◆ PROBLEM STATEMENT: Find the line with "Task: Expand the About menu item options" in the records below. Copy it and every line after it, up to and including the line with "You are a computer-use agent. Screen dimensions: 1103x438".

•••••

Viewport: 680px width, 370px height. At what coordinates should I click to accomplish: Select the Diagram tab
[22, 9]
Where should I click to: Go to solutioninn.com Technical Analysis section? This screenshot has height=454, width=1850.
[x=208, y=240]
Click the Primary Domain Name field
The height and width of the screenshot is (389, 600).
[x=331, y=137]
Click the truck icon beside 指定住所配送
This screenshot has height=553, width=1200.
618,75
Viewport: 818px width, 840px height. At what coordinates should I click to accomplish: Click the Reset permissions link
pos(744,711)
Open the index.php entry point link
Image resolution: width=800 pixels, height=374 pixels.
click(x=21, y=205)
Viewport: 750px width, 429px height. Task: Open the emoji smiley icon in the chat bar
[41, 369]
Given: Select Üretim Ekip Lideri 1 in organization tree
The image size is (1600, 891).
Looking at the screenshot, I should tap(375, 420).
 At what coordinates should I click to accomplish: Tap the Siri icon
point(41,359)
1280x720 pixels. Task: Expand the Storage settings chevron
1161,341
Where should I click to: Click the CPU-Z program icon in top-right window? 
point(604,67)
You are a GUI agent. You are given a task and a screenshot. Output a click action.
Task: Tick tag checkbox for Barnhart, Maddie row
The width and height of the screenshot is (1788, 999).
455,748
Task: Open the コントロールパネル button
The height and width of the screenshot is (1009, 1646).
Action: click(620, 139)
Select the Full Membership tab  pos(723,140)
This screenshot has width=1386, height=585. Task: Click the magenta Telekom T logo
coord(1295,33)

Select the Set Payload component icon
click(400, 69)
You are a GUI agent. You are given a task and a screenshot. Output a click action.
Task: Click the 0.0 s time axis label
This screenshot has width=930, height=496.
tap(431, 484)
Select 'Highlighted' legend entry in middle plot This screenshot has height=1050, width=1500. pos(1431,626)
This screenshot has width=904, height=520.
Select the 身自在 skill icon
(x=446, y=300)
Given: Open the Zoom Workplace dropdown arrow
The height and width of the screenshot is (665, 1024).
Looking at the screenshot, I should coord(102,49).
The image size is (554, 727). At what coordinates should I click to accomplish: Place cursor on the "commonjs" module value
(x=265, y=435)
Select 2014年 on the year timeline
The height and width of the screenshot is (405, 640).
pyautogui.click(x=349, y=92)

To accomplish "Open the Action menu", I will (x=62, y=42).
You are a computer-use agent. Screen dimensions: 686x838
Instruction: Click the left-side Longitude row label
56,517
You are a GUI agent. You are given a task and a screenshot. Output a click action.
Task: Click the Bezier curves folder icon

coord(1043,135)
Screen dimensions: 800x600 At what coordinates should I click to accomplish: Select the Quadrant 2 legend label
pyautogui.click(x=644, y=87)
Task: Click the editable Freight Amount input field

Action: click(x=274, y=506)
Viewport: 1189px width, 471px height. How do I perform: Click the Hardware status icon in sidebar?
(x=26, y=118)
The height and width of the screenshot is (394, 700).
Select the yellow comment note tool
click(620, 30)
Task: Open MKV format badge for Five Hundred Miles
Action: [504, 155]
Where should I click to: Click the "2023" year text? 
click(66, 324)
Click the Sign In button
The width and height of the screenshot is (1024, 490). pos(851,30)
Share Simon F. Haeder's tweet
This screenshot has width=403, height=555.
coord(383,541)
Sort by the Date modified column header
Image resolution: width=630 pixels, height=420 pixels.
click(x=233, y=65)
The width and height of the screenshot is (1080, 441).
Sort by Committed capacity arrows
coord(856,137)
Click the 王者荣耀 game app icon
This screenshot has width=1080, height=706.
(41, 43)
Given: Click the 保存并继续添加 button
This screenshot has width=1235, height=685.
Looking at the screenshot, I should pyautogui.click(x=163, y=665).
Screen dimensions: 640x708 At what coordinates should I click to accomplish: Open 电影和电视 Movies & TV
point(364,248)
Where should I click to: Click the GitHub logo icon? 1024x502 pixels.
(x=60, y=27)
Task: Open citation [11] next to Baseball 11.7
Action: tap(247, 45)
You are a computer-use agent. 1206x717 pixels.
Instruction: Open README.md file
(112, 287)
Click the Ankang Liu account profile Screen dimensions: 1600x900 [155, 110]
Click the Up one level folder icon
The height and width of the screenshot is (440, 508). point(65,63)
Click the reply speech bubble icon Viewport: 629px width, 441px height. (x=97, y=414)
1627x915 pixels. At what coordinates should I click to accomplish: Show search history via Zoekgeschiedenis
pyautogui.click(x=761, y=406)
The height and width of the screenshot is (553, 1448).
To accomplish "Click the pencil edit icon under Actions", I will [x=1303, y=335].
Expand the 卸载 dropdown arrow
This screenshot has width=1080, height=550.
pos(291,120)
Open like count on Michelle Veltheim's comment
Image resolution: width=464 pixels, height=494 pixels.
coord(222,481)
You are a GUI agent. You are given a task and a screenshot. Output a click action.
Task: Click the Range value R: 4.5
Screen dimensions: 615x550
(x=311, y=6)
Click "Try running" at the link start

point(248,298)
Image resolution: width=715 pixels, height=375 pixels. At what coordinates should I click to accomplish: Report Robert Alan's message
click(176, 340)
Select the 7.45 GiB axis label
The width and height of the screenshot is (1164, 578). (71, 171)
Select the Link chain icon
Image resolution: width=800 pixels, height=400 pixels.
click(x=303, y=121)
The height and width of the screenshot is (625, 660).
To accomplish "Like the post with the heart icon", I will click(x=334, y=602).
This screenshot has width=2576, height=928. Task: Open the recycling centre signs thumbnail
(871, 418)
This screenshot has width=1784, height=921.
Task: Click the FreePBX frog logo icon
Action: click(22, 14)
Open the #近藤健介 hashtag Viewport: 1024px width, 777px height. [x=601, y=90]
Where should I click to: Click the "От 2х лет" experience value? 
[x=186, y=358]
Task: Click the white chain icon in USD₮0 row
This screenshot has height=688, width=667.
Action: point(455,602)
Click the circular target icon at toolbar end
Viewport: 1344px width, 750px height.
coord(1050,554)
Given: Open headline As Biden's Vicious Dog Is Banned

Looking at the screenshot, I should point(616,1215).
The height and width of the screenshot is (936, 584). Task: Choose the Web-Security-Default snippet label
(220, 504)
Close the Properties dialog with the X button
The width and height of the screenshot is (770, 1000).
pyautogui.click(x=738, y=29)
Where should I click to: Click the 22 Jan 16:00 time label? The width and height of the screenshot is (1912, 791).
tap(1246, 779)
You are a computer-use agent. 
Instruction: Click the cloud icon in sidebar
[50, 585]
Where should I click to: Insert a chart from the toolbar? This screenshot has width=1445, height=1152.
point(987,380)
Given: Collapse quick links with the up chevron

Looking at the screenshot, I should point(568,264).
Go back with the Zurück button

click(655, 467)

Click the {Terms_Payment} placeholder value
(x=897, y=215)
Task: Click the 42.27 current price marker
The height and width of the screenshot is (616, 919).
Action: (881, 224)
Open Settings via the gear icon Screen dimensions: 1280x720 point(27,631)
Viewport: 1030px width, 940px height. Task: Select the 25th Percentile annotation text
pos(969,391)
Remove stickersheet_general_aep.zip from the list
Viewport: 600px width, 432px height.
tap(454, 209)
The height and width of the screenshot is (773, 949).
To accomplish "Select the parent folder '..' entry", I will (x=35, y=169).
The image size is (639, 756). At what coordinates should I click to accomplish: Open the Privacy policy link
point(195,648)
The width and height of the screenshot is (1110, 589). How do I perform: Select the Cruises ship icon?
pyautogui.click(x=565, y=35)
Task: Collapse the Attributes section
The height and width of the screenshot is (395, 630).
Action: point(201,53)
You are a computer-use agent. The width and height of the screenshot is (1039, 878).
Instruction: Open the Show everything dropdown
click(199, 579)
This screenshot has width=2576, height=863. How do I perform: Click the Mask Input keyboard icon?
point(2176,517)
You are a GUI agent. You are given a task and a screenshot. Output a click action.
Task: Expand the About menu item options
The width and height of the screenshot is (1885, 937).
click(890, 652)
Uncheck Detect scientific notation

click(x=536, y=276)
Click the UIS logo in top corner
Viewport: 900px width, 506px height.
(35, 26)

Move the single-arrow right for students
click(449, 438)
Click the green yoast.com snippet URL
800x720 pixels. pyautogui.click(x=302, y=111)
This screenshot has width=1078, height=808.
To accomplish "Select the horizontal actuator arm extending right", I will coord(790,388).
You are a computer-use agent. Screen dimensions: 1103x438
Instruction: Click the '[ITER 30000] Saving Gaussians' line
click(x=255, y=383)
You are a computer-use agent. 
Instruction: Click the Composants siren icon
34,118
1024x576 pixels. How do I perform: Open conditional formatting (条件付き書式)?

•••••

◆ EXERCISE OUTPUT:
Task: Expand the About menu item options
The width and height of the screenshot is (1885, 937).
click(890, 652)
Uncheck Detect scientific notation

click(x=536, y=276)
Click the UIS logo in top corner
Viewport: 900px width, 506px height.
(35, 26)

Move the single-arrow right for students
click(449, 438)
Click the green yoast.com snippet URL
800x720 pixels. pyautogui.click(x=302, y=111)
This screenshot has width=1078, height=808.
To accomplish "Select the horizontal actuator arm extending right", I will coord(790,388).
You are a computer-use agent. Screen dimensions: 1103x438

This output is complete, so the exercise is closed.